Un equipo internacional liderado por el Instituto de Recursos Naturales y Agrobiología de Sevilla ha realizado un estudio innovador analizando el ADN de microorganismos en tubos de lava en Lanzarote. Este avance, que se llevó a cabo sin necesidad de laboratorios externos, sugiere que estos entornos podrían ser análogos a Marte y servir como refugios para la vida, protegiendo organismos de la radiación. Los investigadores identificaron huellas biológicas que podrían ayudar en la búsqueda de vida extraterrestre. El estudio destaca la capacidad de ciertos microorganismos para adaptarse a condiciones extremas y sugiere que las cuevas volcánicas son laboratorios naturales ideales para futuras misiones espaciales. Este trabajo se enmarca dentro del programa PANGAEA-X de la Agencia Espacial Europea, orientado a entrenar astronautas para exploraciones planetarias.
Un equipo internacional, encabezado por el Instituto de Recursos Naturales y Agrobiología de Sevilla (IRNAS-CSIC), ha logrado un avance significativo en la identificación de microorganismos en cuevas volcánicas de Lanzarote. Este trabajo se llevó a cabo en colaboración con la Agencia Espacial Europea (ESA) y la NASA, utilizando tecnología portátil que permite realizar análisis ‘in situ’ sin necesidad de trasladar muestras a laboratorios externos.
Los hallazgos sugieren que los tubos de lava en Marte podrían haber servido como refugios para la vida, proporcionando protección contra la radiación y condiciones ambientales más estables que las que se encuentran en la superficie del planeta. Además, este estudio destaca cómo estos entornos naturales pueden ser utilizados como modelos para diseñar estrategias de búsqueda de vida extraterrestre.
El equipo investigó qué tipos de microorganismos habitan en estas condiciones extremas y cómo dejan su huella en los minerales. Se centraron no solo en aquellos organismos que dependen de materia orgánica, como hojas o microorganismos muertos, sino también en otros capaces de sobrevivir sin ella. La investigadora Ana Zélia Miller del IRNAS-CSIC comenta: “Hemos identificado huellas de organismos ya extintos, conservadas en las rocas como fósiles, lo que nos permite detectar indicios de vida pasada tanto aquí como en otros planetas.”

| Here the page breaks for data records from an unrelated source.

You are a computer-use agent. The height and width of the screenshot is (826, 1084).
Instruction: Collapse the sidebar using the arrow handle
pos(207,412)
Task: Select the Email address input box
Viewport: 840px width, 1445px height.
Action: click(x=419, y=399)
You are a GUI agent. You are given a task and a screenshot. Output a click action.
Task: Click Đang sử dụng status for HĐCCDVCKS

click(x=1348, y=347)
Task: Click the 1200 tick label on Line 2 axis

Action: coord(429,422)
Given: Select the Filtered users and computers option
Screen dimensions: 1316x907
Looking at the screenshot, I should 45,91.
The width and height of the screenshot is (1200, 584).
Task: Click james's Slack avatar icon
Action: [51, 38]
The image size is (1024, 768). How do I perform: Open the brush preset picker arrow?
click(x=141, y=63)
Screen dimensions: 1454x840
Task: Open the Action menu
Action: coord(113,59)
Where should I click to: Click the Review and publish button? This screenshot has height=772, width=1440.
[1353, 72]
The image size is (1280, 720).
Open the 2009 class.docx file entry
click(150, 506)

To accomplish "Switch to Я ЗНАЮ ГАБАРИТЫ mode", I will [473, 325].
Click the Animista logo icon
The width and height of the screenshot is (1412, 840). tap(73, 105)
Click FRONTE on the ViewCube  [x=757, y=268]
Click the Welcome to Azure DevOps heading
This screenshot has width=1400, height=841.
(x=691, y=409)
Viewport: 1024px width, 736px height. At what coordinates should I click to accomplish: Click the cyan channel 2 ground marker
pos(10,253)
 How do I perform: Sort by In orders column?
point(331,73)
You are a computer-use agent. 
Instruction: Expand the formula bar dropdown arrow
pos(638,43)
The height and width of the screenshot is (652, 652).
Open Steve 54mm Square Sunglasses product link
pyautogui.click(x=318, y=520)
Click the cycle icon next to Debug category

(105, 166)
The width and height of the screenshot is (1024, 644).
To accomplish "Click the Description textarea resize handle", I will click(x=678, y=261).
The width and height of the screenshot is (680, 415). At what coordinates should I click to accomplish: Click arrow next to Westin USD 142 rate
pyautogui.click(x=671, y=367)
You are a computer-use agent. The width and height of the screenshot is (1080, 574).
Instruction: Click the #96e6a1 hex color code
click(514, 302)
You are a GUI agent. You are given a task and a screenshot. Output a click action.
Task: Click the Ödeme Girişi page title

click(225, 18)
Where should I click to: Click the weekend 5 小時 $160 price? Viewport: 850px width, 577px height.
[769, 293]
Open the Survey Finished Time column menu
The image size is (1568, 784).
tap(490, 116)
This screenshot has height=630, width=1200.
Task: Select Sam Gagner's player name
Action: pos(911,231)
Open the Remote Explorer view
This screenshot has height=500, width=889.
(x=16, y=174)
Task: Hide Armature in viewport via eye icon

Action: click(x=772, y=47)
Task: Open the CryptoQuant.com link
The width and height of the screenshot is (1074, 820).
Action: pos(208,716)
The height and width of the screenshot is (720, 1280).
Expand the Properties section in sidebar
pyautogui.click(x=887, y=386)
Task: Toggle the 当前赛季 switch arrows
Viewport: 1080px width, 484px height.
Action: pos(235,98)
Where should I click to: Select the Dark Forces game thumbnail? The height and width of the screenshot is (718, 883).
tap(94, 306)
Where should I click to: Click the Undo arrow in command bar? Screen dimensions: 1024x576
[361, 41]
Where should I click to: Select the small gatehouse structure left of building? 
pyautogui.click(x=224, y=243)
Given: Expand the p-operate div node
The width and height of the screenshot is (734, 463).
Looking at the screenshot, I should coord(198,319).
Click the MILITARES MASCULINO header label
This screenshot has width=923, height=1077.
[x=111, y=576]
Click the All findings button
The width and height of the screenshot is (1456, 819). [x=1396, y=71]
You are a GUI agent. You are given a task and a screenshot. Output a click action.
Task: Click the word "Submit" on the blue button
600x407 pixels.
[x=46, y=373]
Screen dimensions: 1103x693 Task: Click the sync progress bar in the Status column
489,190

Los resultados indican que estos entornos albergan comunidades microbianas adaptadas a diversas condiciones, dependiendo de la disponibilidad de nutrientes. En las zonas cercanas a las entradas de las cuevas, donde llega materia orgánica del exterior, se observa una mayor actividad biológica. En contraste, las áreas más profundas presentan organismos especializados que obtienen energía de compuestos inorgánicos.
El estudio titulado ‘The Microbial Inhabitants of the Corona Lava Tube: Astrobiological Insights from a Mars Analog Environment’, publicado en la revista Astrobiology, se realizó en el tubo volcánico de La Corona. Esta formación geológica simula las condiciones del subsuelo marciano, creando un espacio propicio para el estudio astrobiológico.
A través del proceso de recolección, el equipo extrajo depósitos minerales y biofilms visibles a simple vista. Algunos biofilms estaban compuestos por microorganismos fotosintéticos, como cianobacterias o microalgas. Utilizando un secuenciador portátil, los investigadores pudieron analizar el ADN extraído directamente en el lugar, identificando diversas especies presentes.
Aparte de identificar microorganismos vivos, los investigadores también detectaron señales físicas y químicas conocidas como biosignaturas. Estas pequeñas huellas pueden manifestarse como perforaciones generadas por células microbianas o sustancias químicas resultantes de su actividad. Algunas quedan preservadas durante miles de años en las rocas. Según Miller: “Estas cuevas funcionan como archivos naturales que conservan evidencias biológicas pasadas y presentes.”
De esta manera, los expertos confirman que estos entornos subterráneos no solo pueden albergar vida bajo condiciones extremas, sino también conservar huellas biológicas durante largos periodos. Esto los convierte en objetivos clave para futuras misiones espaciales.
Este trabajo forma parte del programa PANGAEA-X de la ESA, diseñado para entrenar astronautas y probar tecnologías para exploración planetaria. El astronauta Matthias Maurer participó realizando experimentos científicos dentro de la cueva tras recibir formación específica por parte del equipo investigador. Esto demuestra que los astronautas no solo recogen muestras, sino que también llevan a cabo ciencia avanzada sobre el terreno.
El proyecto ha sido financiado por la Consejería de Universidad, Investigación e Innovación, mediante el proyecto MICROLAVA (PROYEXCEL_00185), con apoyo adicional del Ministerio de Ciencia e Innovación y otras instituciones científicas.